The comments marked the first acknowledgment by the White House of Hungary’s sweeping rejection of Orban, which put an end to a 16-year run that served as inspiration for President Donald Trump, Vance and countless MAGA allies. Orban, in many ways, had been a model of governance for many in the MAGA movement who championed his advocacy for illiberal democracy abroad and sought to emulate it at home. Orban also took hardline stances against immigration and decried rights for those who identify as LGBTQ+.
“His legacy in Hungary is transformational — 16 years, fundamentally changing that country,” Vance said, explaining that his decision to stump with Orban last week was “not because we can't read polls. We certainly knew there was a very good chance that Viktor would lose that election. We did it because he's one of the few European leaders we've seen who has been willing to stand up to the bureaucracy in Brussels.”
Still, Vance’s inability to help Orban avoid a crushing loss opens the administration up to criticism that its ideas and officials are not the draw they hoped — and deeper existential questions about the future of populist nationalism.

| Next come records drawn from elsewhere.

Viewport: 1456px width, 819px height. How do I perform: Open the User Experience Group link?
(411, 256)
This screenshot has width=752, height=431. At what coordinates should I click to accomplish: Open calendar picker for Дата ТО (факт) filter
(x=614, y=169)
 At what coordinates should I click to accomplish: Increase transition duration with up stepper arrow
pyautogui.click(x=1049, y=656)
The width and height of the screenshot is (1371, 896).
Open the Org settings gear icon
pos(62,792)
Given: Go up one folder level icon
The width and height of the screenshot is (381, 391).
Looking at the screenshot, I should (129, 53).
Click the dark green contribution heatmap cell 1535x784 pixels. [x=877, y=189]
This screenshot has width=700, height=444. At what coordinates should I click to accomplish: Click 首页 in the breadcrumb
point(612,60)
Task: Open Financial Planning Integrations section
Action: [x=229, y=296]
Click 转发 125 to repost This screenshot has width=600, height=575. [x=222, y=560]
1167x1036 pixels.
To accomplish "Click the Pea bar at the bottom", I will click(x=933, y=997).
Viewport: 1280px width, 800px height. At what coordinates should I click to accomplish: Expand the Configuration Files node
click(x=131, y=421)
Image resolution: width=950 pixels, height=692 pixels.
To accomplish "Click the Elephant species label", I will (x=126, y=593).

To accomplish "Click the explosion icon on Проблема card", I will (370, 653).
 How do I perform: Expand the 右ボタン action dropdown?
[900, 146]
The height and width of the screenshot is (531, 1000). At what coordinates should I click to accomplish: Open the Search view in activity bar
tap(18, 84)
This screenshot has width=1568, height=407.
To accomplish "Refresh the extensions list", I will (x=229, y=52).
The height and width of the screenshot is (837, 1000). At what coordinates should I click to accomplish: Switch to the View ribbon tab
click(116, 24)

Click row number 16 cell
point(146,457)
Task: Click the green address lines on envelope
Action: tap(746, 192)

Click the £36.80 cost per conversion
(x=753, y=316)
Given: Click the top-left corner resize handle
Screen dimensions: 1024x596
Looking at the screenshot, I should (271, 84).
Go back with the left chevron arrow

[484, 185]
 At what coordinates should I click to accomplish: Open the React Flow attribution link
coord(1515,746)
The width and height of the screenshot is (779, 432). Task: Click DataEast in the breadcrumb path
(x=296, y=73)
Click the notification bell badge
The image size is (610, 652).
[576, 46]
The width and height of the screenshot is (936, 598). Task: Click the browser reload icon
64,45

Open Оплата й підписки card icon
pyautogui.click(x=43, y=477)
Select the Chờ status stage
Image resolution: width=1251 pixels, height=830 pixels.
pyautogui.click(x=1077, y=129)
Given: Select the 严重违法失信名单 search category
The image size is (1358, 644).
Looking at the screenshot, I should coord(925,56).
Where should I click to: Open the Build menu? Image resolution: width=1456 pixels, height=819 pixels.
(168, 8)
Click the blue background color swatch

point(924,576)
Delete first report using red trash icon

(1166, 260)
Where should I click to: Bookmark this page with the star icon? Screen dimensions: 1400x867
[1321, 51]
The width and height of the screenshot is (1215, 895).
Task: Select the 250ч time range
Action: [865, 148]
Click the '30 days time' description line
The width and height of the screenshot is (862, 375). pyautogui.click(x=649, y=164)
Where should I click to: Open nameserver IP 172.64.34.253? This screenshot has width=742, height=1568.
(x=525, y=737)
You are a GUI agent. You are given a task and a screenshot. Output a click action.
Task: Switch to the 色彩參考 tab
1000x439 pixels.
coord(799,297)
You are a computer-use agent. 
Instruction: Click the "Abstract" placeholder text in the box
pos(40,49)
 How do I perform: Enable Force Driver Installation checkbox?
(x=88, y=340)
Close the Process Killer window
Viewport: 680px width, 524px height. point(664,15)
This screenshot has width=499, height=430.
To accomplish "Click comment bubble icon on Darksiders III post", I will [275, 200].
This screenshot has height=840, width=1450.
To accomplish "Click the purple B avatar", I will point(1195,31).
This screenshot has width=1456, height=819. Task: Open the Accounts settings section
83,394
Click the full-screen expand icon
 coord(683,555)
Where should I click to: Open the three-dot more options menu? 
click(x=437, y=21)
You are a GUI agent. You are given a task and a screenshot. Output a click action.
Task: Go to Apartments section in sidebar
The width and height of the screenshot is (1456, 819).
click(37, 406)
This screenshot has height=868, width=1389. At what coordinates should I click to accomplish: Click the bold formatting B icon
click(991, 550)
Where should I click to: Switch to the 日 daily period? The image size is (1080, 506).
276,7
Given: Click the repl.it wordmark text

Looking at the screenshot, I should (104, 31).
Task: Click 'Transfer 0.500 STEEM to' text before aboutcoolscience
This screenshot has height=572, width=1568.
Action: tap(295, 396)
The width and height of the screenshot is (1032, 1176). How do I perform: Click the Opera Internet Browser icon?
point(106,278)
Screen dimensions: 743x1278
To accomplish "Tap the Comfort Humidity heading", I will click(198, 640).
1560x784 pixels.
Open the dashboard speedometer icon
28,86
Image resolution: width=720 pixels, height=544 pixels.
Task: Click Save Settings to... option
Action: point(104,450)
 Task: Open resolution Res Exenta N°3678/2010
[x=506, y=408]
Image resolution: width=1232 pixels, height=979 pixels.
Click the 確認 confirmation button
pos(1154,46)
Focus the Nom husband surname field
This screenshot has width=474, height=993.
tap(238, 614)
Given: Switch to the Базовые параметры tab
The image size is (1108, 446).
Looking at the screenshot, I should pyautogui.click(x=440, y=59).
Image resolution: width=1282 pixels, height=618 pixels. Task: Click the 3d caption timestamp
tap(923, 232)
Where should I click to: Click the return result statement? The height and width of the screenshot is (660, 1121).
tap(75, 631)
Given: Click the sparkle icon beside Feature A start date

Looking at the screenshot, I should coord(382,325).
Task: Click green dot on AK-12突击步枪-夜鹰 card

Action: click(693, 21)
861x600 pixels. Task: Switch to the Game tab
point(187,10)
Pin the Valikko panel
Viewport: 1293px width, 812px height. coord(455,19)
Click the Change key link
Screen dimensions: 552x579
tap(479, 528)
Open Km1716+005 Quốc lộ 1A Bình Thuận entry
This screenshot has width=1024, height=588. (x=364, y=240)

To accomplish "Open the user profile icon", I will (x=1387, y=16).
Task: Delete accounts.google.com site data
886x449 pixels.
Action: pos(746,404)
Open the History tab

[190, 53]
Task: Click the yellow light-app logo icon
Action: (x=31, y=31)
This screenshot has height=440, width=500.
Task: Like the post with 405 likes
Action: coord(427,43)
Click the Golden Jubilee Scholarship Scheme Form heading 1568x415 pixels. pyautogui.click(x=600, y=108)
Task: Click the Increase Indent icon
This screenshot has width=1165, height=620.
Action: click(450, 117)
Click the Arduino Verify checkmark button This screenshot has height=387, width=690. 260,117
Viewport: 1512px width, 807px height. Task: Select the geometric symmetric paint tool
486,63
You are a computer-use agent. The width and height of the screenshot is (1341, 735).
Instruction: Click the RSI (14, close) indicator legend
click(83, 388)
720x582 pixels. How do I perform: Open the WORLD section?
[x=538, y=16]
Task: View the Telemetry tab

“It’s embarrassing for them, and shattering in a way,” said Johan Norberg, a senior fellow at the Cato Institute, a libertarian think tank in Washington. “Much of the temptation of this whole populist right movement has been [the idea] that ‘we have people, real people, on our side — we have the future.’ Orban being re-elected again and again was a very powerful sign of that to them. So his suddenly being voted out with the largest majority ever in a democratic Hungarian election is a devastating blow to that whole narrative.”
Steve Bannon, a senior White House counselor to Trump during his first term, said in a text message that Orban’s defeat “better be a warning flare for November” and the looming midterm elections.
Trump, who has twice taken questions from reporters over the last 24 hours, has yet to make a public statement about the defeat of his closest political ally in Europe.
Inside the White House on Monday, aides suggested there were far more pressing matters being tended to, mostly the increasingly fragile ceasefire with Iran and new U.S. blockade in the Strait of Hormuz that Trump announced Sunday after direct talks in Pakistan sputtered.
But the Hungarian election had been a major priority just days earlier. Vance had traveled to Budapest last week and while Trump didn’t make the trip himself, he did call into the rally. And that eleventh hour campaign push came weeks after another visit by Secretary of State Marco Rubio.
Trump, in his remarks via telephone during Orban’s rally aside Vance last week, credited the autocrat for his strict immigration policy in particular, stating that he “kept your country strong, and he kept your country good, and you don’t have problems with all of the problems that so many other countries have.”
Beyond his own immigration crackdown with an expanded and hyper-aggressive core of immigration agents deployed in dozens of American cities, Trump has modeled other aspects of his governance on Orban’s own actions, be it vociferously attacking judges, bullying the media into greater submission or hollowing out the government by firing career civil servants.